Derweil gehen die Friedensverhandlungen zwischen Russland und der Ukraine ohne wirkliche Annäherung weiter. Berichten zufolge wolle der ukrainische Präsident Selenskyj das ukrainische Volk über einen möglichen Kompromiss mit Russland abstimmen lassen. Doch wie ist das einzuordnen?

ZDF-Reporterin Eigendorf erklärt, dass Präsident Selenskyj bei einem längeren Gespräch mit Journalisten sehr emotional klargemacht habe, wie verzweifelt die Situation der Ukraine derzeit sei. Und:

Dass anders als Russland, wo ein einziger Mann anscheinend ja die komplette Politik bestimmt, wo alles von Wladimir Putin und seinen Entscheidungen abhängt, hier in der Ukraine das Volk mitentscheiden wird.
Katrin Eigendorf, ZDF-Reporterin

Selenskyj habe weiter erklärt, dass er ein demokratisch gewählter Präsident sei, der auch über eine Statusänderung, zum Beispiel von ukrainischen Gebieten im Osten des Landes oder vom Status der Krim, natürlich das Volk mit einbeziehen wolle.

Er hat damit kein Referendum direkt angekündigt, er hat versucht klarzumachen: Hier wird nichts ohne das Volk entschieden.
Katrin Eigendorf, ZDF-Reporterin

Eigendorf: Umfragen zeigen Zustimmung zu Selenskyj

Es ist die vierte Woche seit dem russischen Angriff auf die Ukraine.

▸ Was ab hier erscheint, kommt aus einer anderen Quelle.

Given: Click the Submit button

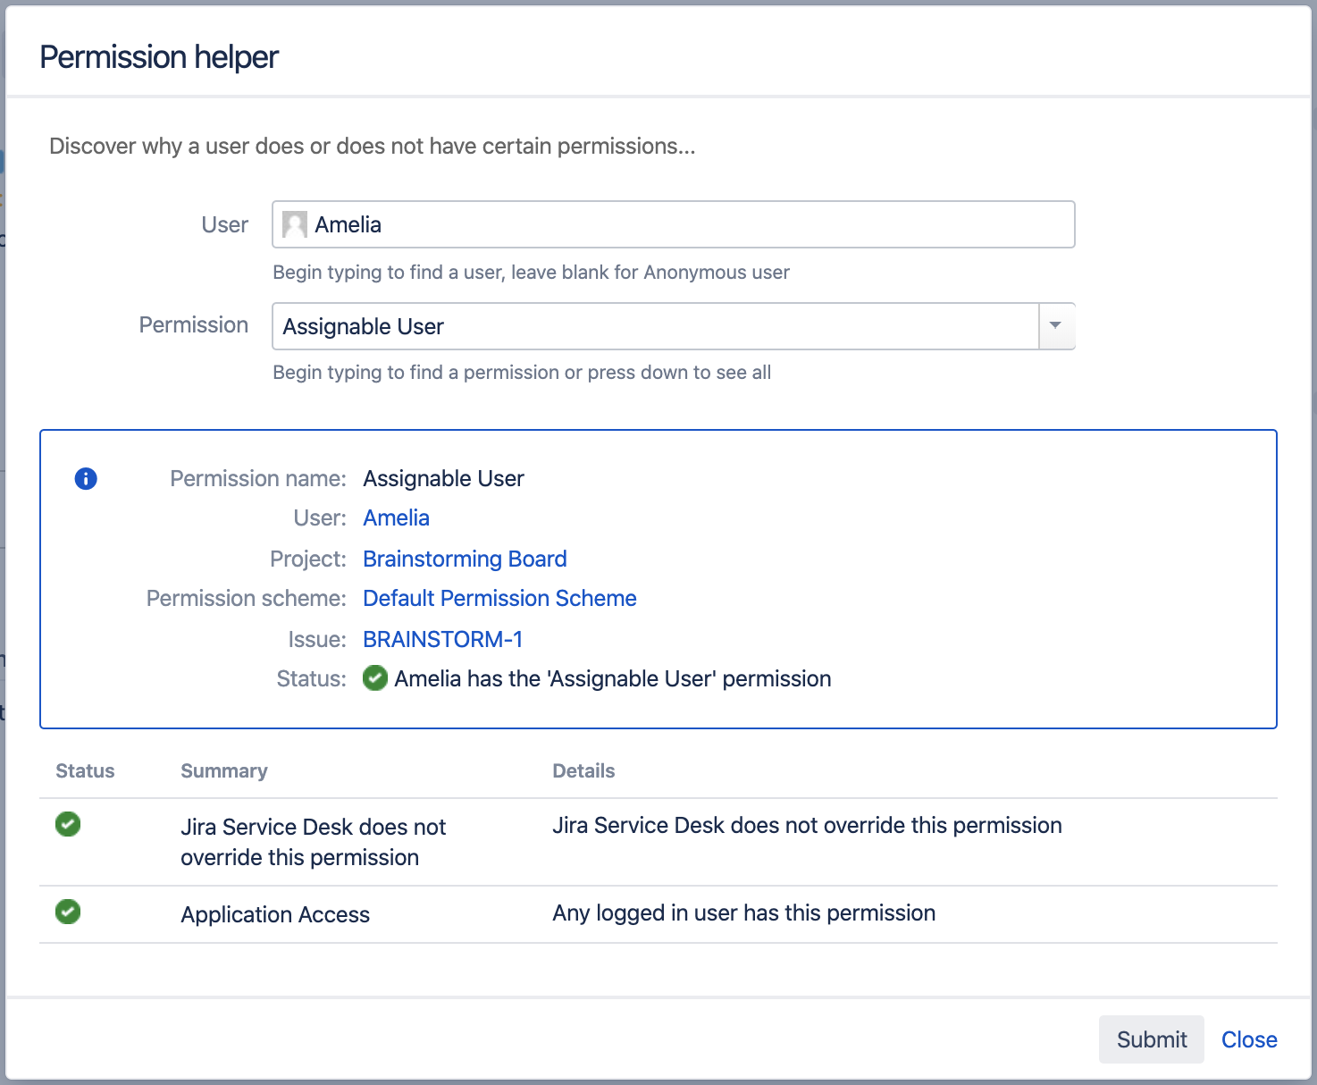Looking at the screenshot, I should click(1151, 1039).
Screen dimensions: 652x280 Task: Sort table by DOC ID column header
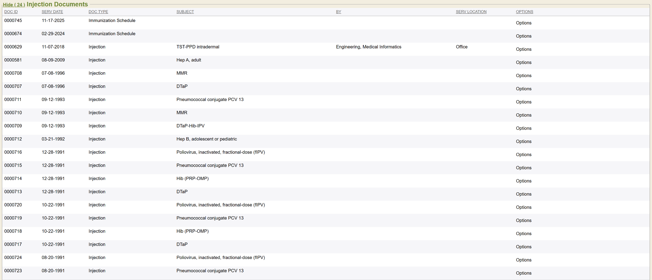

ZDF-Reporterin Eigendorf erklärt:

Wir haben Umfragen, wonach die Bevölkerung doch weitgehend hinter Selenskyj steht und die meisten Menschen hier nach wie vor davon überzeugt sind, dass die Ukraine den Krieg gegen Russland gewinnen kann.
Katrin Eigendorf, ZDF-Reporterin

Die Frage sei aber um welchen Preis? Auch hier habe Selenskyj sehr emotional klargemacht: "Wenn Putin seine Maximalziele hier durchsetzen will, dann kann er das nur tun, wenn er die komplette ukrainische Bevölkerung vernichtet." Er werbe aber darum, sich an den Verhandlungstisch zu setzen.